*EXERCISE INSTRUCTIONS*
Please reproduce the records below word for word, leaving out the pictures.

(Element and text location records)
◆ ◆ ◆

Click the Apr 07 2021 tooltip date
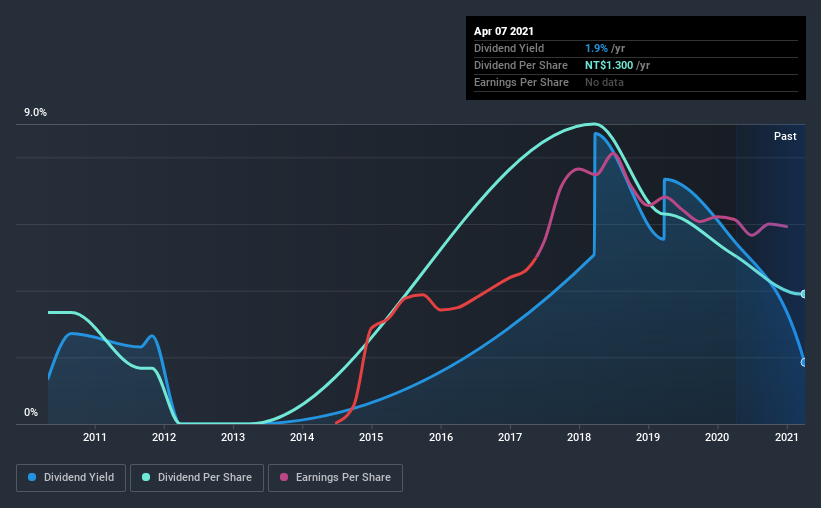 [x=504, y=31]
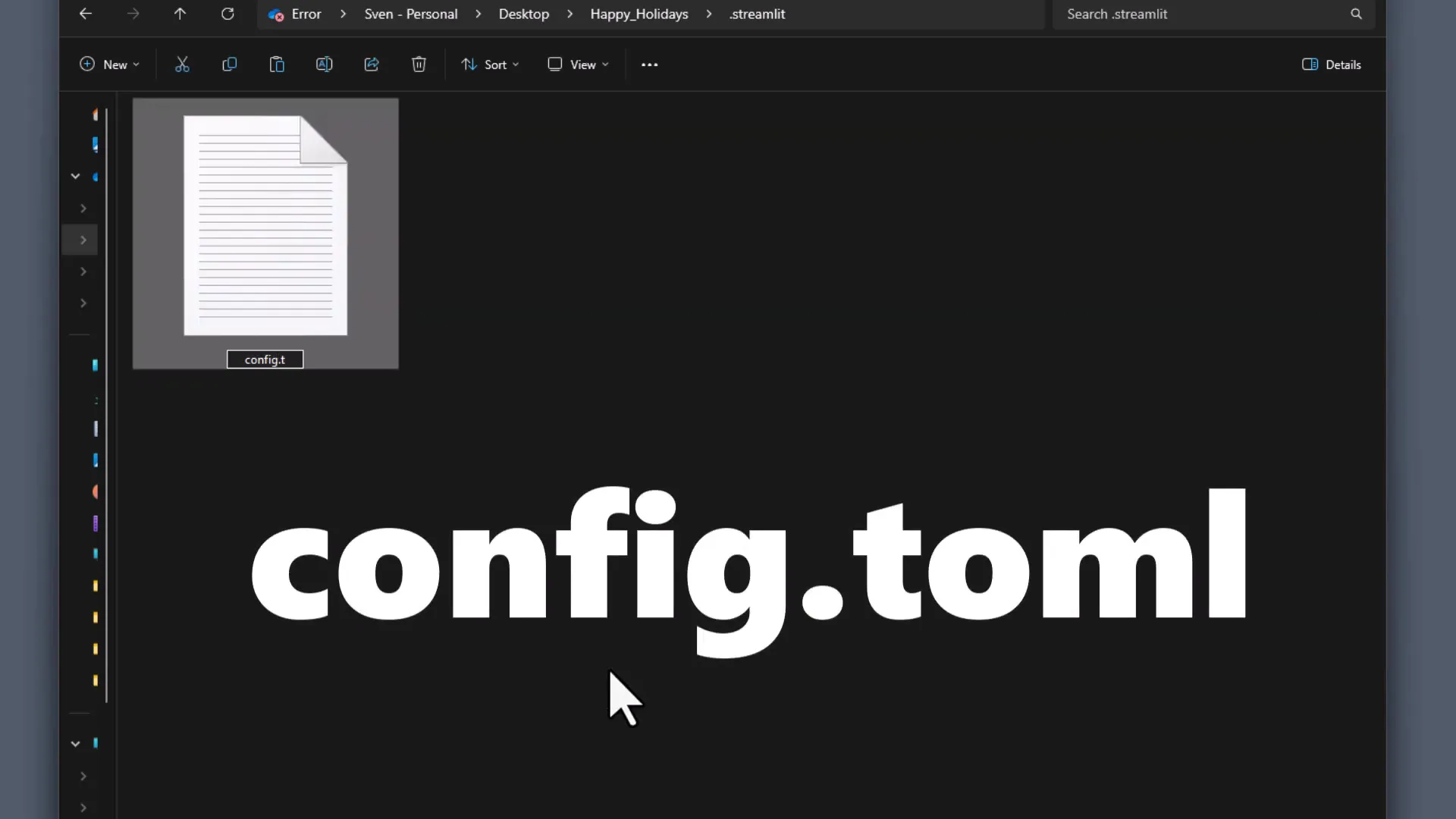Click the back navigation arrow
The width and height of the screenshot is (1456, 819).
(x=85, y=14)
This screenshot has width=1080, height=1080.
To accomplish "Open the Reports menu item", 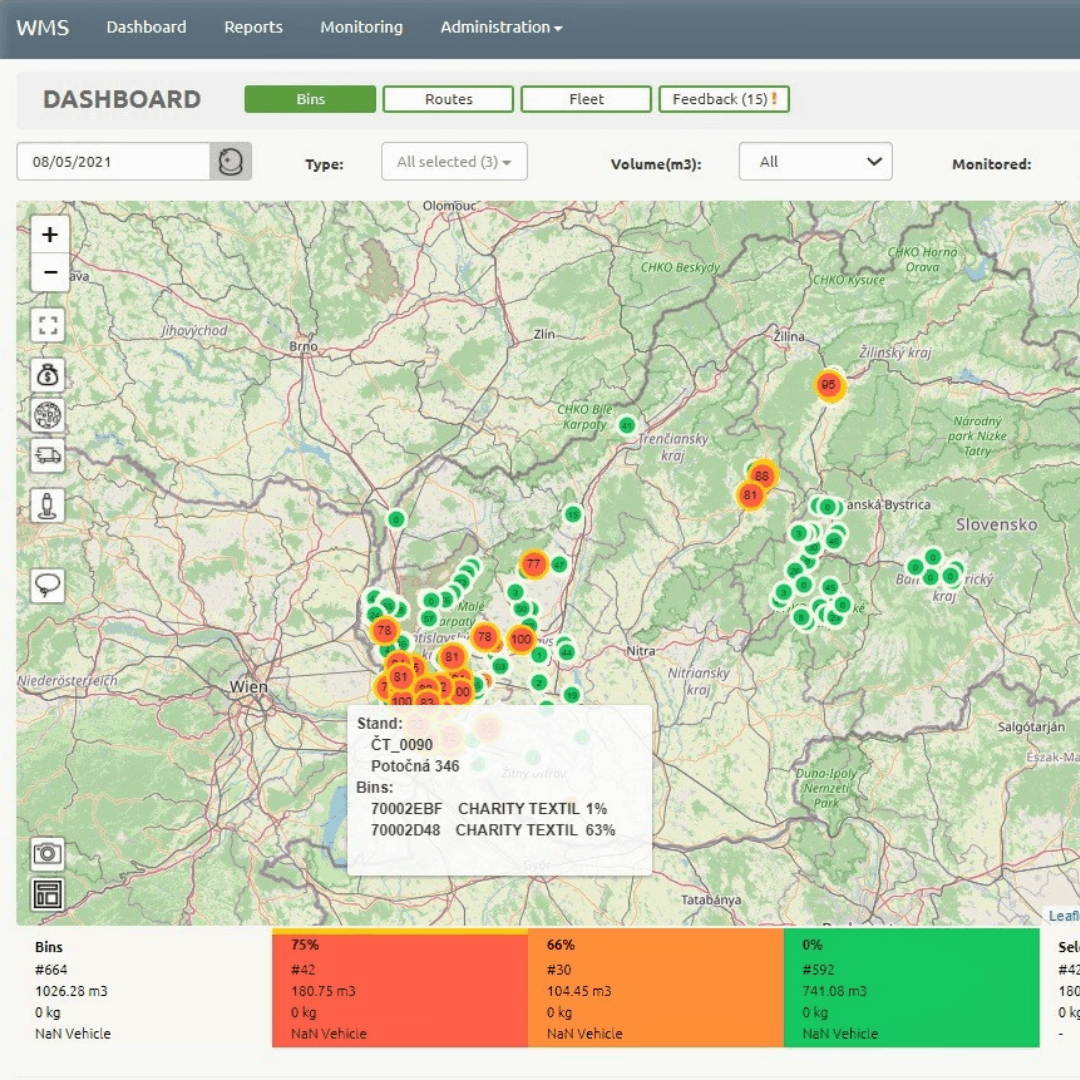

◆ ◆ ◆

*FULL OUTPUT*
Click the Apr 07 2021 tooltip date
 [x=504, y=31]
Click the back navigation arrow
The width and height of the screenshot is (1456, 819).
(x=85, y=14)
This screenshot has width=1080, height=1080.
To accomplish "Open the Reports menu item", 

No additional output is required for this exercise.